TEXTO FORNECIDO:
------------------------------

Ter acesso à educação cedo na vida contribui para o desenvolvimento de capacidades necessárias para conseguir um bom emprego, para lidar bem com desafios da vida e para cuidar bem da própria saúde.

A evidência é clara: pessoas com maior escolaridade vivem mais e com mais saúde do que pessoas com um menor grau de escolaridade. A educação leva a uma maior e mais segura renda, melhores condições de trabalho e de moradia – fatores que em si só já contribuem para uma melhor saúde.

Com maior nível de educação também vem maior conhecimento sobre promoção de saúde e, consequentemente, maior probabilidade de seguir hábitos de vida mais saudáveis. E educação também é um protetor da saúde cognitiva: idosos com maior grau de escolaridade têm menor risco de desenvolver demência.

Quando falamos em educação, não importa apenas a educação formal, ou seja, o ensino básico, fundamental e superior. Há também cada vez mais estudos sobre a importância da aprendizagem ao longo do curso de vida, que contribui para maior autoconfiança, participação social e econômica, e estilos de vida mais saudáveis. Não vou entrar em mais detalhe aqui para ainda abordar o tema da aprendizagem ao longo do curso de vida, o famoso lifelong learning, numa próxima coluna.

------------------------------

[Registros de um conjunto de dados]
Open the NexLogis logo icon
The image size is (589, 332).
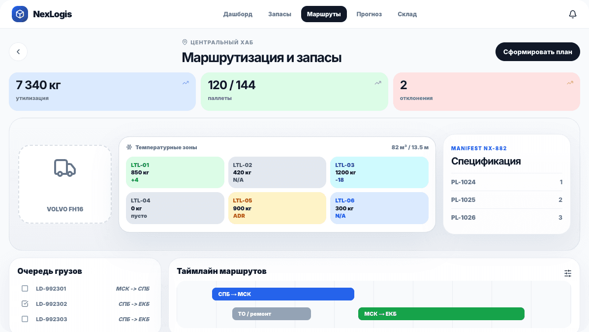pyautogui.click(x=20, y=14)
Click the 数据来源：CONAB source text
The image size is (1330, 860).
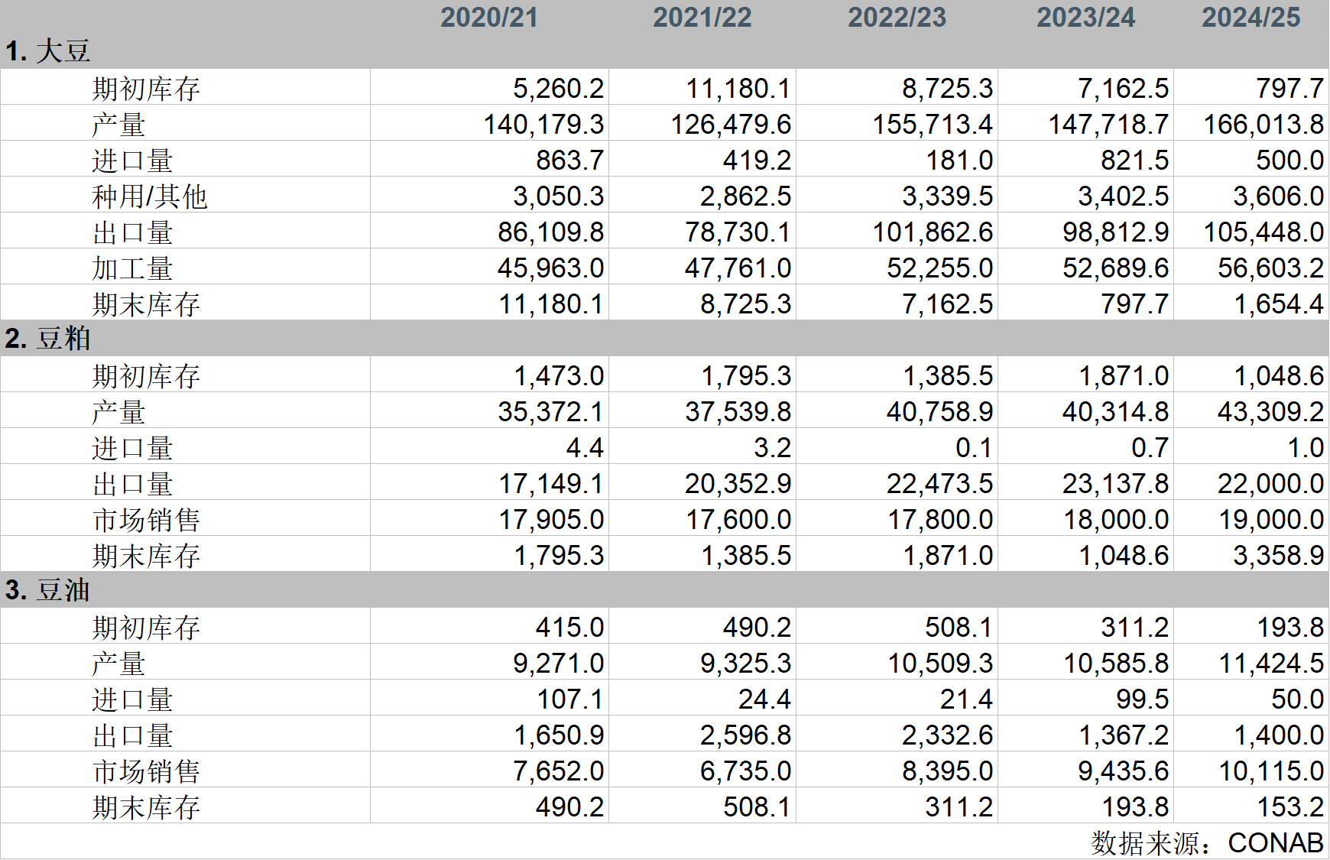click(1207, 842)
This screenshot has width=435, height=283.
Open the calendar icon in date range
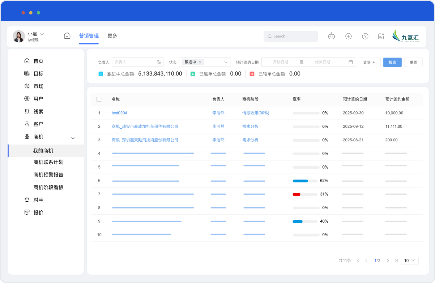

------------------------------

QUESTÕES SOBRE O MATERIAL:
• A. Extraia do texto sobre educação e saúde o trecho que vai de "Ter acesso à" a "da própria saúde.".
• B. Resuma em uma versão mais curta o parágrafo do texto sobre educação e saúde que começa com "Com maior nível de educação", mantendo seus fatos principais.
• C. Com base no parágrafo do texto sobre educação e saúde que começa com "A evidência é clara", explique em uma a três frases por que pessoas com maior escolaridade vivem mais e com mais saúde.

RESPOSTAS DADAS:
• A.
Ter acesso à educação cedo na vida contribui para o desenvolvimento de capacidades necessárias para conseguir um bom emprego, para lidar bem com desafios da vida e para cuidar bem da própria saúde.

• B. Mais educação traz mais conhecimento sobre promoção de saúde e, com isso, maior probabilidade de hábitos de vida saudáveis. Ela também protege a saúde cognitiva: idosos com mais escolaridade correm menor risco de desenvolver demência.

• C. A educação leva a uma renda maior e mais segura e a melhores condições de trabalho e de moradia. Esses fatores, por si sós, já contribuem para uma saúde melhor.